How Will the Government Respond?
Clearly there are a few good policy-related questions about how to foster this innovation while protecting against unintended consequences. Who in government is or should be offering solutions? The answer to that question is everyone and no one. Everyone because you could find some jurisdiction over parts of the IoT in about 25 different Federal agencies and among even more congressional committees, according to a recent Politico analysis. And, no one because all of this is pretty new and the Federal government currently appears to be in a learning mode.
On some level, a handful of policymakers recognize that the IoT could be BIG, and the government is not well structured or organized to manage it, so coordination is required (not necessarily a government strength). There is some activity. The President received a report from an advisory committee, Congress held some hearings, and some House Members formed a (small) IoT caucus. The Senate even passed a resolution (S. Res. 110) about the IoT to “promote economic growth and consumer empowerment.” In the executive branch, while the FAA and NHTSA are looking separately at specific IoT issues related to drones and automation in vehicles, respectively, the FTC has been monitoring the IoT more generally. (See blog: Implement Best Cybersecurity Practices: Avoid FTC Enforcement)
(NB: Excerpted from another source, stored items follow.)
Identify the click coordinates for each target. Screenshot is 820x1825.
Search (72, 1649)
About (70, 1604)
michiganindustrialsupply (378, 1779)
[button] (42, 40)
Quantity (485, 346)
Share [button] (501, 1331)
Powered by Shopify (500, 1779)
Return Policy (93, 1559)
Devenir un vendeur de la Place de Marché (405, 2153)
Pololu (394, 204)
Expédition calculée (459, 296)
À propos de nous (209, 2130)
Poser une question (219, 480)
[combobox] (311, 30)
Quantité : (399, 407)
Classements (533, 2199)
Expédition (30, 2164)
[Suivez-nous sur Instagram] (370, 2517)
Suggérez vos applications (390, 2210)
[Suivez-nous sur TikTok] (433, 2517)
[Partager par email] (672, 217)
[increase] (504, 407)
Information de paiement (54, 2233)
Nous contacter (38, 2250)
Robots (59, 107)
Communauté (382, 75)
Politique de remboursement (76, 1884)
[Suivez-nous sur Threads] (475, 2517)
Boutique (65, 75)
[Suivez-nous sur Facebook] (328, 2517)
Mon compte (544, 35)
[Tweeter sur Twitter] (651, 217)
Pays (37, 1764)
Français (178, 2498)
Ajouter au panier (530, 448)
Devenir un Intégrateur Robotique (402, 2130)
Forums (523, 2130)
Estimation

A look at Congress’ agenda reveals a number of legislative efforts have the potential to affect the IoT, but in a non-specific way, and perhaps a tech-neutral approach is best. Some would suggest the government stand down for now (most would acknowledge that the government isn’t particularly good at technology nor is it particularly agile or adept at keeping up with the leading edge of trends), and let industry work to develop best practices, perhaps in public-private partnerships. In fact, there are some industry efforts to develop frameworks and guidelines. But you can be certain if disaster strikes, the IoT explosion will light a bigger fire under policymakers who will feel compelled to react.